*** Opening of Given data ***

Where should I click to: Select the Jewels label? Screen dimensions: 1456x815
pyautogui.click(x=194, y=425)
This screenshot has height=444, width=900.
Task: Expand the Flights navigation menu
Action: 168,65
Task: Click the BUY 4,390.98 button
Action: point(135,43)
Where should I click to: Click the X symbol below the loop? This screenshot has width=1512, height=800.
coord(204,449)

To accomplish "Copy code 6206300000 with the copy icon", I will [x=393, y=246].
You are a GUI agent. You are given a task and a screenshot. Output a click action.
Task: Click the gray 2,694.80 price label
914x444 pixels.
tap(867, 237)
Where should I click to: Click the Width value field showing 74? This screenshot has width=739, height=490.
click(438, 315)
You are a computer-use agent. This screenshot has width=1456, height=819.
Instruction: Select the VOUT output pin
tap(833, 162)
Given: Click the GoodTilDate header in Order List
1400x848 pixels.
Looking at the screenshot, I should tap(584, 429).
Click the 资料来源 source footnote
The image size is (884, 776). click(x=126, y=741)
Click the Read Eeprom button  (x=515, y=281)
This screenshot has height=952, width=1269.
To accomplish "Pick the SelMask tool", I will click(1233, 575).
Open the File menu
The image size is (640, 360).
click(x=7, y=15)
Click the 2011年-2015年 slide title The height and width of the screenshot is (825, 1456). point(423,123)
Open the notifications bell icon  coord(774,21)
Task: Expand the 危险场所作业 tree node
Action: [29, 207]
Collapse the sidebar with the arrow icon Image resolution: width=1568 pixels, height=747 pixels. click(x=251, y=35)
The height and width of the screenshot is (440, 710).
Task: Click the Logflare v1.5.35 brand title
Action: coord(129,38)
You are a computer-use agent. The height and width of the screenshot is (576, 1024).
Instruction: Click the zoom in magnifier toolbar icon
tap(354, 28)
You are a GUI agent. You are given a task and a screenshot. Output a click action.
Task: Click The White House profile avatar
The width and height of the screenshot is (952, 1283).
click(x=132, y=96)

*** Close of Given data ***

Task objective - Copy out the whole listing above, leaving each line exactly as it stands.

Written response -
Where should I click to: Select the Jewels label? Screen dimensions: 1456x815
pyautogui.click(x=194, y=425)
This screenshot has height=444, width=900.
Task: Expand the Flights navigation menu
Action: 168,65
Task: Click the BUY 4,390.98 button
Action: point(135,43)
Where should I click to: Click the X symbol below the loop? This screenshot has width=1512, height=800.
coord(204,449)

To accomplish "Copy code 6206300000 with the copy icon", I will [x=393, y=246].
You are a GUI agent. You are given a task and a screenshot. Output a click action.
Task: Click the gray 2,694.80 price label
914x444 pixels.
tap(867, 237)
Where should I click to: Click the Width value field showing 74? This screenshot has width=739, height=490.
click(438, 315)
You are a computer-use agent. This screenshot has width=1456, height=819.
Instruction: Select the VOUT output pin
tap(833, 162)
Given: Click the GoodTilDate header in Order List
1400x848 pixels.
Looking at the screenshot, I should tap(584, 429).
Click the 资料来源 source footnote
The image size is (884, 776). click(x=126, y=741)
Click the Read Eeprom button  (x=515, y=281)
This screenshot has height=952, width=1269.
To accomplish "Pick the SelMask tool", I will click(1233, 575).
Open the File menu
The image size is (640, 360).
click(x=7, y=15)
Click the 2011年-2015年 slide title The height and width of the screenshot is (825, 1456). point(423,123)
Open the notifications bell icon  coord(774,21)
Task: Expand the 危险场所作业 tree node
Action: [29, 207]
Collapse the sidebar with the arrow icon Image resolution: width=1568 pixels, height=747 pixels. click(x=251, y=35)
The height and width of the screenshot is (440, 710).
Task: Click the Logflare v1.5.35 brand title
Action: coord(129,38)
You are a computer-use agent. The height and width of the screenshot is (576, 1024).
Instruction: Click the zoom in magnifier toolbar icon
tap(354, 28)
You are a GUI agent. You are given a task and a screenshot. Output a click action.
Task: Click The White House profile avatar
The width and height of the screenshot is (952, 1283).
click(x=132, y=96)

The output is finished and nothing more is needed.